Anxiety and Depression

  • Anxiety is characterized by fearfulness, agitation, muscle tension, and insomnia.
  • Depression can both contribute to or result from anxiety and is influenced by neurotransmitters like serotonin and dopamine.
  • Substance dependency (alcohol, stimulants, opiates) can worsen stress.

Managing Stress Positively

  1. Reduce stressors by setting limits and prioritizing responsibilities.
  2. Improve adaptation with self-care, relaxation techniques, diet, exercise, and phytomedicines.

Herbal Actions for Stress Management

  • Anxiolytic: Encourages nervous system relaxation
  • Adaptogenic: Protects against stress effects
  • Neuroprotective: Supports brain function
  • Antidepressant: Helps with mood balance
  • Cognition Enhancement: Improves focus and memory

Herbal Medicines for Relaxation

  • Valerian, Kava, Skullcap, Passionflower, Bacopa, Lemon Balm, Manuka, Chamomile, Zizyphus
  • Kava (Piper methysticum): Effective for anxiety but should not be combined with excessive alcohol.
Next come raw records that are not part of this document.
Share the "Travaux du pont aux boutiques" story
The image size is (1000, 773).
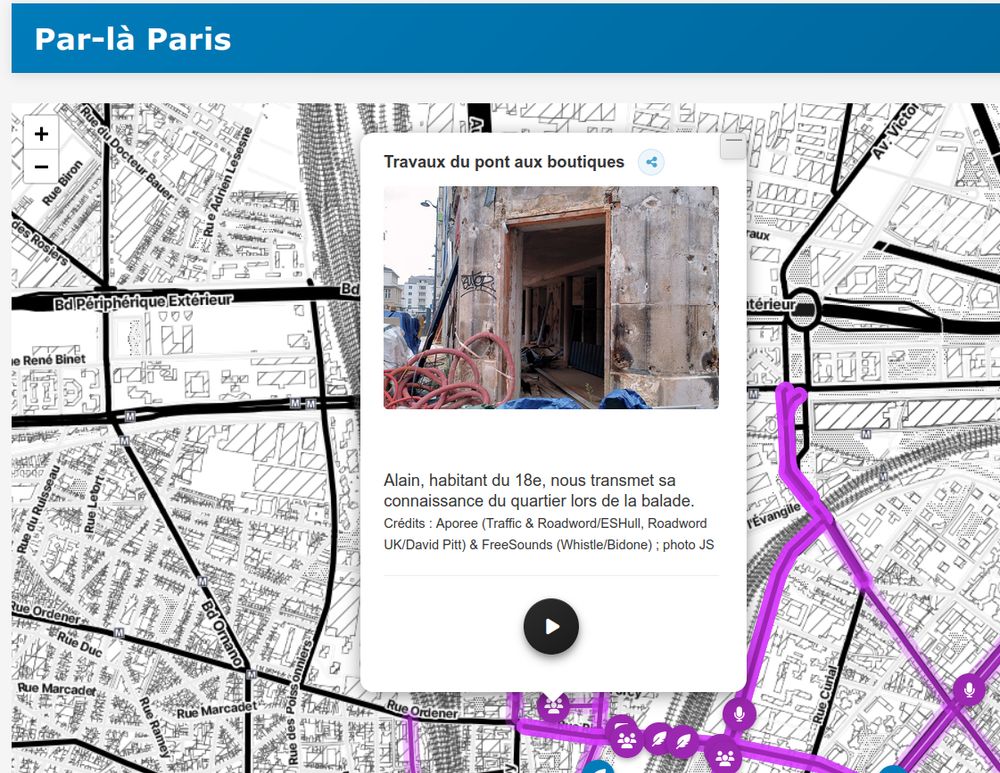coord(651,161)
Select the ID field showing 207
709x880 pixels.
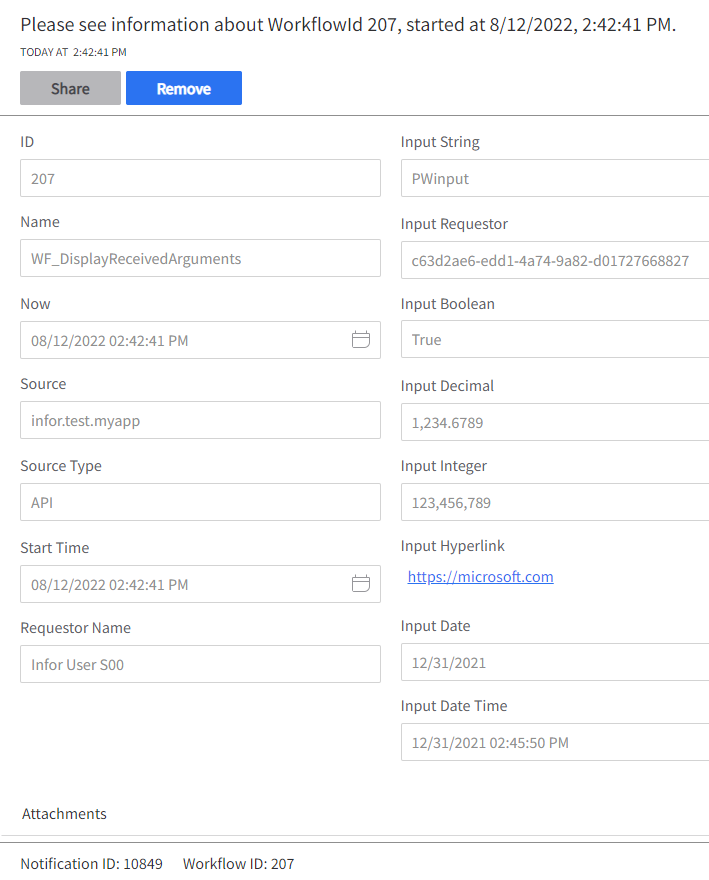tap(200, 178)
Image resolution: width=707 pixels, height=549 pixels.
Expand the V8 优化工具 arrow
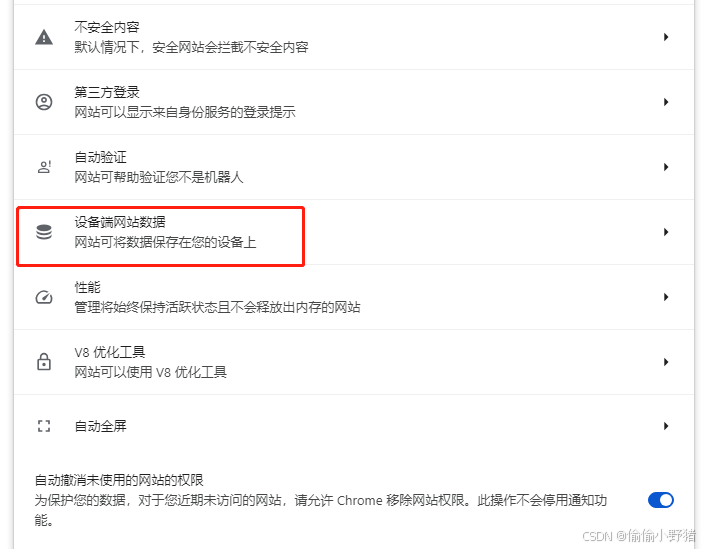pos(666,361)
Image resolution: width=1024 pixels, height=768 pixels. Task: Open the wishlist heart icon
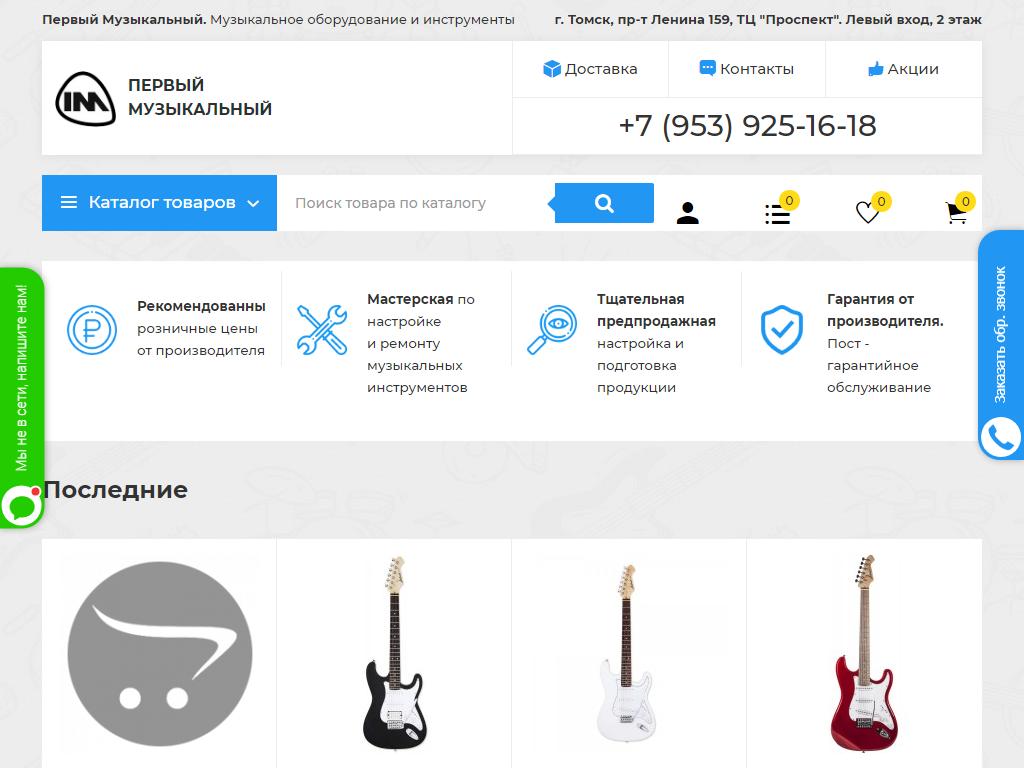pos(867,212)
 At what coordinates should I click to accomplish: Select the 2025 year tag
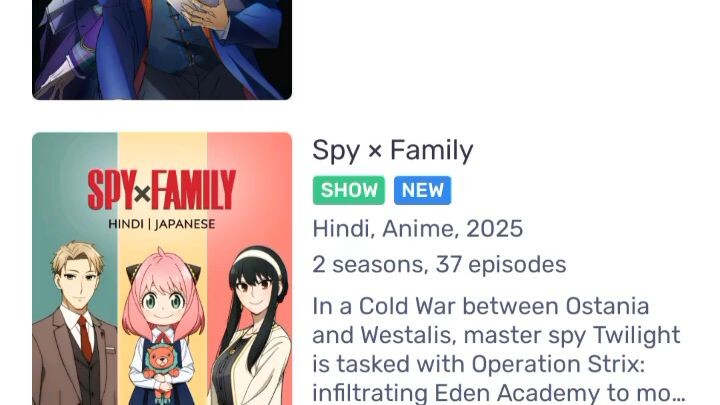(x=495, y=229)
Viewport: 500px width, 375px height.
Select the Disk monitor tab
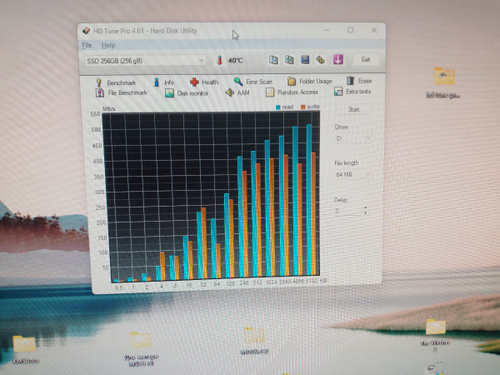coord(187,93)
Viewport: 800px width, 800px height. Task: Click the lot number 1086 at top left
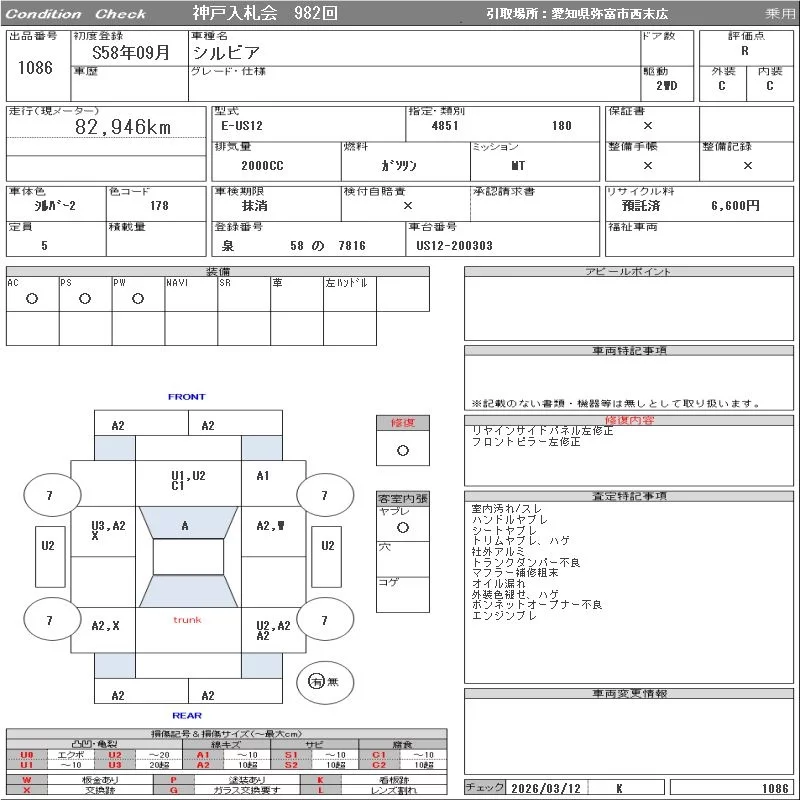35,68

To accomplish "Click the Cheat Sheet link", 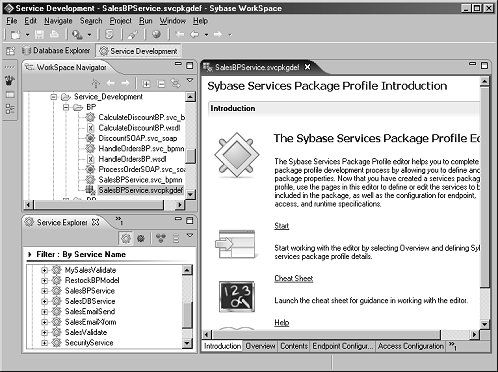I will click(294, 278).
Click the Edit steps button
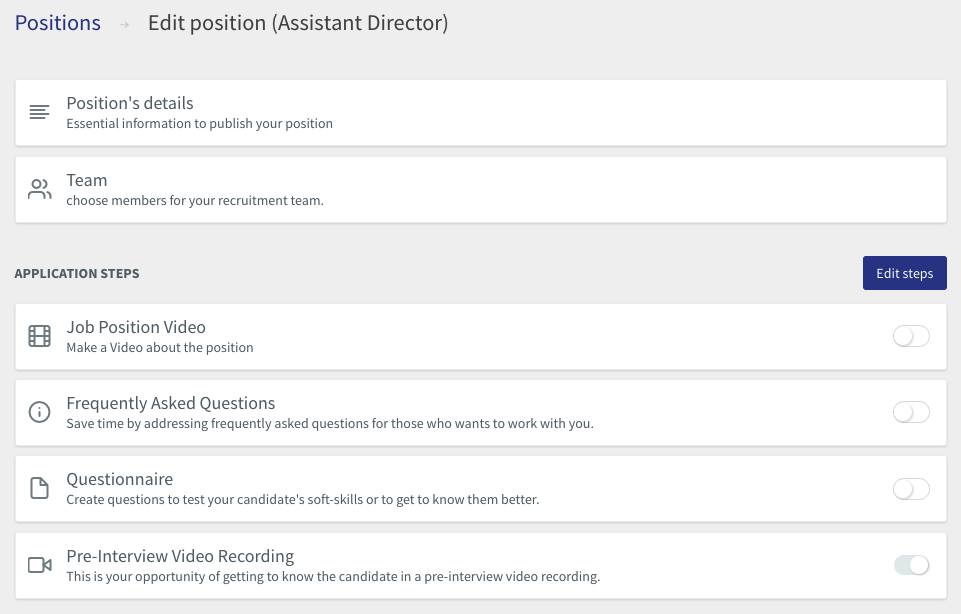The height and width of the screenshot is (614, 961). point(905,273)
Adaptogens for Stress Resistance: Adaptogens enhance resilience to stress by modulating endocrine and nervous system responses. Examples:

  • Panax Ginseng, Withania (Ashwagandha), Schisandra, Bupleurum, Rhodiola, Ginkgo, Licorice, Codonopsis, Andrographis

Key Adaptogen Effects:

  • Enhance antioxidant activity
  • Modulate HPA axis function
  • Improve adrenal recovery and cortisol regulation
  • Support mental and physical endurance

Specific Herbal Adaptogens

  • Withania somnifera (Ashwagandha): Nervous system and adrenal tonic, protects against stress-induced damage.
  • Bupleurum falcatum: Potential treatment for depression and anxiety, influences GABA receptors.
  • Schisandra chinensis: Enhances cognition, protects against neurodegeneration, supports memory and learning.
  • Lemon Balm (Melissa officinalis): Calming, improves stress-induced cognitive performance.
  • Ginkgo biloba: Adaptogenic effects, neuroprotective, useful for memory and circulatory issues.
  • Holy Basil (Ocimum tenuiflorum): Counters metabolic and psychological stress, supports cognitive function.

Case Studies

  1. Jean (PTSD, Anxiety, Depression): Withania, Ginkgo, Passionflower helped reduce anxiety and improved energy.
  2. Bob (Work Stress, Digestive Issues): Withania, Magnolia, Filipendula supported stress resilience and digestion.
  3. Robyn (PMS, Stress, Insomnia): Withania, Vitex, Hypericum, Melissa improved mood, sleep, and energy.

Herbal Formulations

  • Kiwiherb StressArrest®: Kava, Passionflower, Withania for short-term stress relief.
  • Kiwiherb Calm Down: Withania and L-Theanine in a non-drowsy formula 

Conclusion

Managing stress effectively involves lifestyle changes, relaxation techniques, and herbal support. Adaptogens and anxiolytic herbs provide natural support for reducing stress, improving resilience, and enhancing cognitive function.